The DLLs are effectively created as part of the reconstruction and so we can unconditionally include them in the ('proto-')'particle' definition. I'd say ProbNNs are so ubiquitous now that we could do the say for them.
However ProbNNs have a history of different tunings which the DLLs do not. If one wishes to replace the ProbNNs held by a 'particle' then the approach in #106 is more flexible (you can create a new particle by dropping the existing extra-info column and adding a new column with some specific ProbNN values).
A third option is a hybrid: define 'ProbNN' as the output of 'the reconstruction', i.e. the thing we run in HLT2, and then any other quantities are extra info by definition, which will include later ProbNN tunings. The downside with this approach is that the analyst and analysis tools will then have to always reference the 'new' ProbNNs when they want them rather than just doing particle.probnn_proton() or whatever.
That is the most flexible way, yes. It is also more cumbersome though, so if we think some ProbNN tuning is always going to be available after the reconstruction we could consider making it a 'permanent' member of the Charged{Basic,Neutral} objects.
We might be able to do this with ProbNN but we cannot rule out other PID classifiers coming along in the future, so I am afraid whatever we do we need to support things which exist in only part of the dataset.

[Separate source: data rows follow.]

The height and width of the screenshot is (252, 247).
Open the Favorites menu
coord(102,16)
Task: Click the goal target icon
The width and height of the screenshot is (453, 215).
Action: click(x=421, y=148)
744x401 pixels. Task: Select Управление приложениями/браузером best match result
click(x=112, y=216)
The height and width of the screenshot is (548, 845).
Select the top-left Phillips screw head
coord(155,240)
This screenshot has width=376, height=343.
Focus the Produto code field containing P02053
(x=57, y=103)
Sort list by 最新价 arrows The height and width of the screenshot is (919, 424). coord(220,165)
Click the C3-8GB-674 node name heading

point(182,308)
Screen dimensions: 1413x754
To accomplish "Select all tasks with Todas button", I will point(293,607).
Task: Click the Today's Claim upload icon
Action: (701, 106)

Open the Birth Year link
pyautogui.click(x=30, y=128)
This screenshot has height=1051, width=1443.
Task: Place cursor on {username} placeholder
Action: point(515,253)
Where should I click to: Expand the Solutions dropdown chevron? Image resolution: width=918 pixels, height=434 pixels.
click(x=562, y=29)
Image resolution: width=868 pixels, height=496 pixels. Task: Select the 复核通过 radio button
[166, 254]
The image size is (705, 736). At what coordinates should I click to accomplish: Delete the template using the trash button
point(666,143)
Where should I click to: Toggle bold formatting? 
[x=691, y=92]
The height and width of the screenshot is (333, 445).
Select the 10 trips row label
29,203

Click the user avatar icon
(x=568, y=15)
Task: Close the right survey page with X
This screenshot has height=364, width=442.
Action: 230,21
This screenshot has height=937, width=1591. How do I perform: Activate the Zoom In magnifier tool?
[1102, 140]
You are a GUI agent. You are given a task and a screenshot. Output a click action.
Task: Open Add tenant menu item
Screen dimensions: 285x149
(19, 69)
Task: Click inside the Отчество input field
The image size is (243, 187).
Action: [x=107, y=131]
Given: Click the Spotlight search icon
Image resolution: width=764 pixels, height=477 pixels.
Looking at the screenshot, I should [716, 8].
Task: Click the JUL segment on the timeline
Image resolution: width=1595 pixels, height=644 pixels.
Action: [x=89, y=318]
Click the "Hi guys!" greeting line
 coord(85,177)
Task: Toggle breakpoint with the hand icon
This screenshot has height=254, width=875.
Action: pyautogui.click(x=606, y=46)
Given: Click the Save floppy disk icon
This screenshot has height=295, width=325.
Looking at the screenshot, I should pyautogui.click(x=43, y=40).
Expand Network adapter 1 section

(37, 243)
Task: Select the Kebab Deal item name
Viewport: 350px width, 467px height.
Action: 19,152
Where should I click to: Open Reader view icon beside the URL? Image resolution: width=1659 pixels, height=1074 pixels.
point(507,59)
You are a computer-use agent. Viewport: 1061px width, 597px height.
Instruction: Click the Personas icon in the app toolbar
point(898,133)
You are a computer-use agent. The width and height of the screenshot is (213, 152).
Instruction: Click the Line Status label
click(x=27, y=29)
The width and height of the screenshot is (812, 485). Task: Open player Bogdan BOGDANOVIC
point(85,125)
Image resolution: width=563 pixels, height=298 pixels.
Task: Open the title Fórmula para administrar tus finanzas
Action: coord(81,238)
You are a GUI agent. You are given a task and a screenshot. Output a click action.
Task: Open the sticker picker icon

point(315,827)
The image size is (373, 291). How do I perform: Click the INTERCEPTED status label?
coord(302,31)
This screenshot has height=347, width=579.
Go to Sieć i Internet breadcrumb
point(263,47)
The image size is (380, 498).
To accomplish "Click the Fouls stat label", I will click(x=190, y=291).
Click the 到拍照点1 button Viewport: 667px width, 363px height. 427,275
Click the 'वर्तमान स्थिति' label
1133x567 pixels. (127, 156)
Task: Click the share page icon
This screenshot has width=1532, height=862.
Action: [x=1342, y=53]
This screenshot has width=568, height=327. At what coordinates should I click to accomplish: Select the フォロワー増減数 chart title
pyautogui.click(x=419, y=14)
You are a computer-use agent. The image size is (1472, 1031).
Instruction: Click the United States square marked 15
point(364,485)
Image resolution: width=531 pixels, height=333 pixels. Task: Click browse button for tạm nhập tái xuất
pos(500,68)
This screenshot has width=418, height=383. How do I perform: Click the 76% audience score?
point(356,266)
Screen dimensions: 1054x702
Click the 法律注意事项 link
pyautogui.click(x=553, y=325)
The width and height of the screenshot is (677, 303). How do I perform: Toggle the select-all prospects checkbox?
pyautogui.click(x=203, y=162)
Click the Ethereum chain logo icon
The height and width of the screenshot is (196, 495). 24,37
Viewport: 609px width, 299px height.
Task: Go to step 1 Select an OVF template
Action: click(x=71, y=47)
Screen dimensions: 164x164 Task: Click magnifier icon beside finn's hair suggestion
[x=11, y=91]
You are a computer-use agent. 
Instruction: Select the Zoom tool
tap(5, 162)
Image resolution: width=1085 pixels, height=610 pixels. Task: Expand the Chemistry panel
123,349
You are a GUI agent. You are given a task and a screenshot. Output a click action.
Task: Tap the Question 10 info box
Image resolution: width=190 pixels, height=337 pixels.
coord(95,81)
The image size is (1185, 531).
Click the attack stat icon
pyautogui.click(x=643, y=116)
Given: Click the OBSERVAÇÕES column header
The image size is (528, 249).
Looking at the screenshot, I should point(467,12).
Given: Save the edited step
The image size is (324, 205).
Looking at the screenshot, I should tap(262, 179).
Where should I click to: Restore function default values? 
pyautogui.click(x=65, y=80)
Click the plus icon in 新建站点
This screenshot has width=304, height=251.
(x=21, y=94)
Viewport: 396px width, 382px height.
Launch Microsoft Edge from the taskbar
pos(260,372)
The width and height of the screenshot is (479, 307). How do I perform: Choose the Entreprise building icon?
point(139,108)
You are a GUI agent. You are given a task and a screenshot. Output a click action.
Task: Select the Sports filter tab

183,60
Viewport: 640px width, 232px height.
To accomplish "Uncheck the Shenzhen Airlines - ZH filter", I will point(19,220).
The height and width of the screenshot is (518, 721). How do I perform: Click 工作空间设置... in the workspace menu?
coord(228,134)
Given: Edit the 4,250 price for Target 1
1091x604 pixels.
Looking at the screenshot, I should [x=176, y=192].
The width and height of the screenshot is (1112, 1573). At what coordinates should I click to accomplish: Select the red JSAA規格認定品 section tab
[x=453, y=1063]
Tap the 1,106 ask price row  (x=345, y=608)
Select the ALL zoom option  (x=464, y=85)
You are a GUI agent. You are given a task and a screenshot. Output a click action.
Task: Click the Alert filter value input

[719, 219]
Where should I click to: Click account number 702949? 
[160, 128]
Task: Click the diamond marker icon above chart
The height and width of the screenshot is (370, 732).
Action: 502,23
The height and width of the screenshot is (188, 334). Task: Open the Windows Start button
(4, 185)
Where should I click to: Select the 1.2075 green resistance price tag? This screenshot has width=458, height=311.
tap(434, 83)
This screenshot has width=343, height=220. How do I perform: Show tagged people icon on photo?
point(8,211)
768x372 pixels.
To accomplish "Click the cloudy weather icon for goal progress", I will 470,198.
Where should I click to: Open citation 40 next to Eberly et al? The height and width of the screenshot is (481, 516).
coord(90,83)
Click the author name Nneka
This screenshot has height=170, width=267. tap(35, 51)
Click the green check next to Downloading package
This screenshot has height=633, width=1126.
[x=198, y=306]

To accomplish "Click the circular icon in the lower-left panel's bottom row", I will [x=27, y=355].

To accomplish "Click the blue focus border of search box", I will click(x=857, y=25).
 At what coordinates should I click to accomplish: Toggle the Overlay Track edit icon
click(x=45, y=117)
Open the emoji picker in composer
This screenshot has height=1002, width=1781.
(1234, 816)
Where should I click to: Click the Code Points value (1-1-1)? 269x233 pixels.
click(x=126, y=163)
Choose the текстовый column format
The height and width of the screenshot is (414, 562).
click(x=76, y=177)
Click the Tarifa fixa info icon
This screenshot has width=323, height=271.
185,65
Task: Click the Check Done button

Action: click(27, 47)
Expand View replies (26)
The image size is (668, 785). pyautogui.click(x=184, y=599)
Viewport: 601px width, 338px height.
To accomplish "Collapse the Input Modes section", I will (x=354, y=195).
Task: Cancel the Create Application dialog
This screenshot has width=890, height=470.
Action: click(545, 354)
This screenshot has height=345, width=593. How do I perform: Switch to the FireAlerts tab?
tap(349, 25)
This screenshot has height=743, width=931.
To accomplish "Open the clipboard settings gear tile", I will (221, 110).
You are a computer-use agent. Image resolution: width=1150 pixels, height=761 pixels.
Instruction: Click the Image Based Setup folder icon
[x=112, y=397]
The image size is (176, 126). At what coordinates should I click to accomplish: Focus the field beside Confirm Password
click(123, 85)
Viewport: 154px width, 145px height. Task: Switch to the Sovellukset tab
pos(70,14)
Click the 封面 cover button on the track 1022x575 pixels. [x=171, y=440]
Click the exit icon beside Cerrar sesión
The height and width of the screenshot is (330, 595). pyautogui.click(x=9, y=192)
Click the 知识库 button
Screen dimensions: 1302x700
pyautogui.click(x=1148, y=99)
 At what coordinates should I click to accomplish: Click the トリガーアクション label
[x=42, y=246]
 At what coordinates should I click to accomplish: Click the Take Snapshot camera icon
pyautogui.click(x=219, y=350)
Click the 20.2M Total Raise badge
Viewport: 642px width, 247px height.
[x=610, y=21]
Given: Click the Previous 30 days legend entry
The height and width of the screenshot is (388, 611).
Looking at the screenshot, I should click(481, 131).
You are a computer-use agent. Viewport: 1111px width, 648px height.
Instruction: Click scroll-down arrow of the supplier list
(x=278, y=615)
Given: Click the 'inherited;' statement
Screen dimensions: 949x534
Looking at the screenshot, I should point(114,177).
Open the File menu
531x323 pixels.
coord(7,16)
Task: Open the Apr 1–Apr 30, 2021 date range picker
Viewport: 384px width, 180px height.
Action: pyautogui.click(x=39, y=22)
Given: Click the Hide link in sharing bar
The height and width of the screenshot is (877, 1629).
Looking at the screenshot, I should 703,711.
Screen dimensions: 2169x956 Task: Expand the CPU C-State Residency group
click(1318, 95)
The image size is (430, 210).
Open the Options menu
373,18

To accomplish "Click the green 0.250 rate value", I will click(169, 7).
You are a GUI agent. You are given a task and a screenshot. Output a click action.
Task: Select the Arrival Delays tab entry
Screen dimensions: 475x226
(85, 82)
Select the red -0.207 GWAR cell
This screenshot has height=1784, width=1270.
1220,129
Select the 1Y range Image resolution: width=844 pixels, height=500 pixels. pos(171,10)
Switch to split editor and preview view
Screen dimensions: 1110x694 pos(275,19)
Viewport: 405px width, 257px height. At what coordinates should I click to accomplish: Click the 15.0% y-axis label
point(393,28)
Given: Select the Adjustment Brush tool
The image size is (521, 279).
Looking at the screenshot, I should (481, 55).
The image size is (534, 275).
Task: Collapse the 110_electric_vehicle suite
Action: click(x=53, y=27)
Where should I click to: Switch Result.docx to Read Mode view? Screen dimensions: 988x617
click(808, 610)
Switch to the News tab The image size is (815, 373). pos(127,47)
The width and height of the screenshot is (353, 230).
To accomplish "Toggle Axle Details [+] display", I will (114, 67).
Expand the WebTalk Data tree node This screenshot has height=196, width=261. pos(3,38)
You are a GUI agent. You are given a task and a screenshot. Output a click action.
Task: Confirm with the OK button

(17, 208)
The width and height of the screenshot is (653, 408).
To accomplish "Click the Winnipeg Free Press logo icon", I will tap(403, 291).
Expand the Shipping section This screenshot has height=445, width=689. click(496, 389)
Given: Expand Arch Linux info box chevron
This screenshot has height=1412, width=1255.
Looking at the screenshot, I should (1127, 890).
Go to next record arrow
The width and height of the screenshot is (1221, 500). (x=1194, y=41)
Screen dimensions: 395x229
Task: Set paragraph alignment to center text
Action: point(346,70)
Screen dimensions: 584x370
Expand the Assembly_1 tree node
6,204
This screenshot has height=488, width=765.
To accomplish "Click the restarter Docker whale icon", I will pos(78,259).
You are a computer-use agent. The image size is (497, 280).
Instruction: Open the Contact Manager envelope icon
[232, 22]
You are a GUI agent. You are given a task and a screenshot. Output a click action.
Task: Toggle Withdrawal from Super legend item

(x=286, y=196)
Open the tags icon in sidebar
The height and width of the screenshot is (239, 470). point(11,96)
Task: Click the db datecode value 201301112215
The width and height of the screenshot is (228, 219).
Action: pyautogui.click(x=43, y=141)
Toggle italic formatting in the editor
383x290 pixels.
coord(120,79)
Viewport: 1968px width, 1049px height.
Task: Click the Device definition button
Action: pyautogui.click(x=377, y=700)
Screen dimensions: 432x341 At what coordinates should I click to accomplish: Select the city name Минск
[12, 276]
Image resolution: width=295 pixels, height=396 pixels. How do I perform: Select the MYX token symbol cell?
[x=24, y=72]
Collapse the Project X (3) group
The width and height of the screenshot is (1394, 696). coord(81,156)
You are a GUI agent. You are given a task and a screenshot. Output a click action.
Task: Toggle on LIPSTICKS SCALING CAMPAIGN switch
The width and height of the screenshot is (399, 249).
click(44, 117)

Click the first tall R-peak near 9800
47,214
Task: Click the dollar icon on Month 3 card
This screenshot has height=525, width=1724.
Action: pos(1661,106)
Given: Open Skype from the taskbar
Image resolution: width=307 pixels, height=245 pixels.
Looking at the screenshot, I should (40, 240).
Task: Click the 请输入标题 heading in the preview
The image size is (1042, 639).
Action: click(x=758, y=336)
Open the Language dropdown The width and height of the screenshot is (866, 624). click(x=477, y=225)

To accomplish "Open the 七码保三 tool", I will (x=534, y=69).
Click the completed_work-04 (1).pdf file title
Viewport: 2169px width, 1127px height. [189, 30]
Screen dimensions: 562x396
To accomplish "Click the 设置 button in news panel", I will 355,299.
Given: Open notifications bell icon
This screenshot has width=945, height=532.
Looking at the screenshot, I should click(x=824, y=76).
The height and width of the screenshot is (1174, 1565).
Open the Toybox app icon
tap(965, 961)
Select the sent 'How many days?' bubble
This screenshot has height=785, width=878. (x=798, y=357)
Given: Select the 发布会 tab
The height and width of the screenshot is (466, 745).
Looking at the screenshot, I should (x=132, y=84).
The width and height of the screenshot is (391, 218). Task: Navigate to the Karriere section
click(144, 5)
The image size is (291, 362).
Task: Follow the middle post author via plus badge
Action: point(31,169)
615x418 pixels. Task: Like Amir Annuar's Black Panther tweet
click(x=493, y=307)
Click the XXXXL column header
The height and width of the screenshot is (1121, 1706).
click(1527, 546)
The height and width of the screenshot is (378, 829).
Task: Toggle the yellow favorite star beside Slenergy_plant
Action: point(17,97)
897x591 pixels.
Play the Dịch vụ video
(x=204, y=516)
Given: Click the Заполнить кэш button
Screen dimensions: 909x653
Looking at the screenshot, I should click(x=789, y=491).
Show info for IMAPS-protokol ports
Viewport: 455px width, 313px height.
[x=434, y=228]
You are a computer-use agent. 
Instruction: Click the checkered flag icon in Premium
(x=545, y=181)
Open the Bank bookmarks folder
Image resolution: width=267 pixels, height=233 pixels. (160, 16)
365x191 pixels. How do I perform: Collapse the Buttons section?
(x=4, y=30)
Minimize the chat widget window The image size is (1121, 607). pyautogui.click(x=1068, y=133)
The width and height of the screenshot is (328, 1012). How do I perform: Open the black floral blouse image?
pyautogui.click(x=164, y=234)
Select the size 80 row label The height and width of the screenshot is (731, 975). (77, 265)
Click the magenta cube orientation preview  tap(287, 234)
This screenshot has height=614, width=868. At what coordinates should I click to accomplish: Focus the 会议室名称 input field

I am debating whether the 'default' ProbNN is treated in this way or if we make it special in the same we do for e.g. the DLLs.
My guess is that we would be happy making the output of the 'default' ProbNN tuning a property of the particle, i.e. assuming that it will always be run as part of 'the reconstruction'. If folks want to 'replace' it with other tunings we can consider either rebuilding the whole particle or adding specific ExtraInfo columns (once we know how to do that).
Right. That's a reasonable and pragmatic way forward, the other approach would be to prioritise sorting out #106 and get ProbNN support as a byproduct. I can see pros and cons either way.
prioritise sorting out #106 and get ProbNN support as a byproduct
as that solves a structural problem, and not just this one 'incidental' case.
At some point, the structural problem has to be addressed anyway, so ignoring it will just waste effort and generate 'hacks' which in turn will make things more complicated and painful to maintain and evolve.